DATA PROVIDED: Begin
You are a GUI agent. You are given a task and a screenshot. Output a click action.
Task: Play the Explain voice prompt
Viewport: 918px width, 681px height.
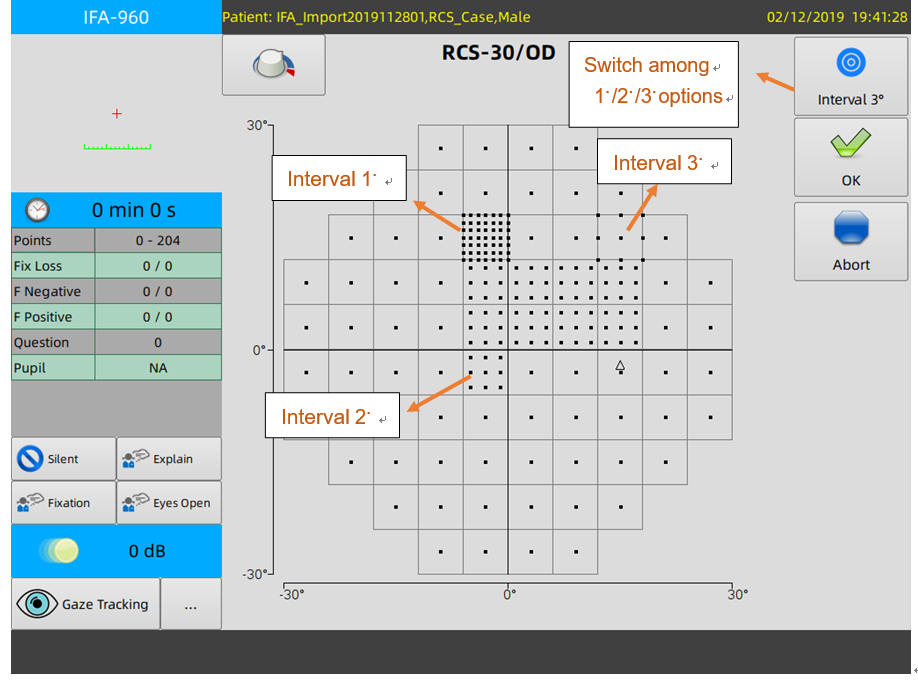click(x=168, y=459)
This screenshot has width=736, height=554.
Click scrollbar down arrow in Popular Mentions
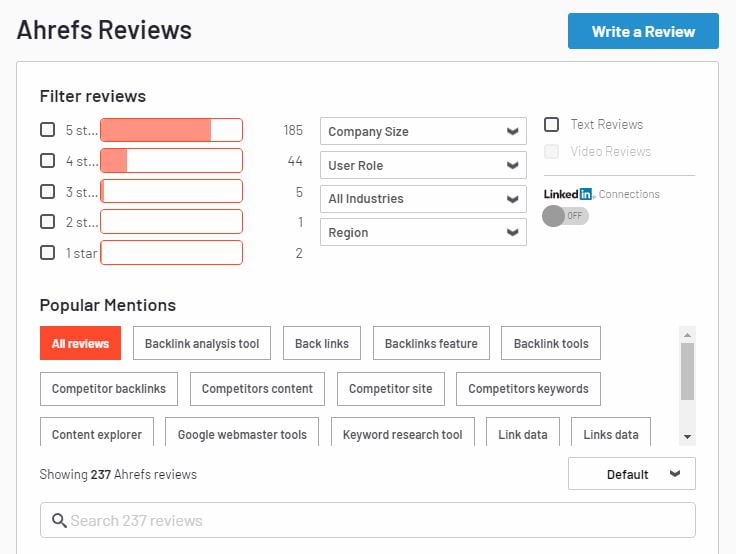(x=687, y=437)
DATA PROVIDED: End
• [WORK REQUEST] Each entry must be reproduced word for word, and any image among them left out.

• [RESPONSE TO THE TASK]
You are a GUI agent. You are given a task and a screenshot. Output a click action.
Task: Play the Explain voice prompt
Viewport: 918px width, 681px height.
click(x=168, y=459)
This screenshot has width=736, height=554.
Click scrollbar down arrow in Popular Mentions
(x=687, y=437)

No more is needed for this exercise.